O primeiro-ministro foge da cerimónia oficial da comemoração da implantação da República, preferindo um encontro de bisca com uns seus amigos íntimos, algures, fazendo-se representar, não por um ministro de Estado (o Vítor ou o Portas), mas por uma figura secundária do governo, o hífen, nem sequer respeitando a presidência da República.
Depois, alguém arma uma espécie de cilada, fazendo com que António Costa e Cavavo içassem a bandeira nacional de pernas para o ar. A não ser que a bandeira tenha sido oferecida pela EDP já com defeito por ser de fabrico chino e de que ninguém se apercebeu (vá lá que em lugar dos castelos não apareceram os pagodes).

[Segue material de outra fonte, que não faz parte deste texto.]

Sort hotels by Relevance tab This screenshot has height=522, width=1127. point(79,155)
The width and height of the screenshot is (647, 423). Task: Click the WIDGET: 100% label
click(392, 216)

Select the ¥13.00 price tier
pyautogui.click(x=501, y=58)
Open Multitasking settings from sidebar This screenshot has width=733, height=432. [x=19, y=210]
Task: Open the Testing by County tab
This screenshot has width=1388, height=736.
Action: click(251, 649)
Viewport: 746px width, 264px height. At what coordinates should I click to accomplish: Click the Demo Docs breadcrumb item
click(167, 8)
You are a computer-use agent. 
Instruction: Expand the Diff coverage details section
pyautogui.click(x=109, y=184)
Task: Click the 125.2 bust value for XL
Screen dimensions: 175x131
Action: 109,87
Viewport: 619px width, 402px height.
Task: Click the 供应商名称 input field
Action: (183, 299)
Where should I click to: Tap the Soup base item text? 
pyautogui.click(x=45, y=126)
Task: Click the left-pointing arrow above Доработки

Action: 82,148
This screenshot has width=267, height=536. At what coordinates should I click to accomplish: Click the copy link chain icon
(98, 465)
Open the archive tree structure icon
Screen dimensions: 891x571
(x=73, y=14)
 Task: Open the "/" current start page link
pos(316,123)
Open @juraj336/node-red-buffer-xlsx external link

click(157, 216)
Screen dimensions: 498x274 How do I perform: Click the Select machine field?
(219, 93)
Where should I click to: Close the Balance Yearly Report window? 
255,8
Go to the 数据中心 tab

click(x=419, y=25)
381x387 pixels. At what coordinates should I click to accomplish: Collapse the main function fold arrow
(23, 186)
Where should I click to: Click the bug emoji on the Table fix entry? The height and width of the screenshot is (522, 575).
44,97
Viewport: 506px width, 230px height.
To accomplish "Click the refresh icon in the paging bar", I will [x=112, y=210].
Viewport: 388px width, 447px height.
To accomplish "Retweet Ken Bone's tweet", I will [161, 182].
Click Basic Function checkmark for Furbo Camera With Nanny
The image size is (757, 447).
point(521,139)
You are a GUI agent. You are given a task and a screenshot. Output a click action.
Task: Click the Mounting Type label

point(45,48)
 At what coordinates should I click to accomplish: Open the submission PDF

Mau grado o PR não ter querido sujeitar-se a uns apupos do povoléu e mandar que a cerimónio decorrese em espaço fechado, com acesso por convite, houve quem conseguisse furar a segurança e ir dizer da sua desdita ou cantasse a indignação que por aqui vai.
E assim decorreu a comemoração do último feriado do 5 de Outubro, com um discurso presidencial pobre, pobrezinho, choradinho, sem garra, sem esperança, feito de lugares comuns.
António Costa afirmou que o 5 de Outubro irá continuar a ser comemorado em Lisboa, mas não é a mesma coisa, pois não?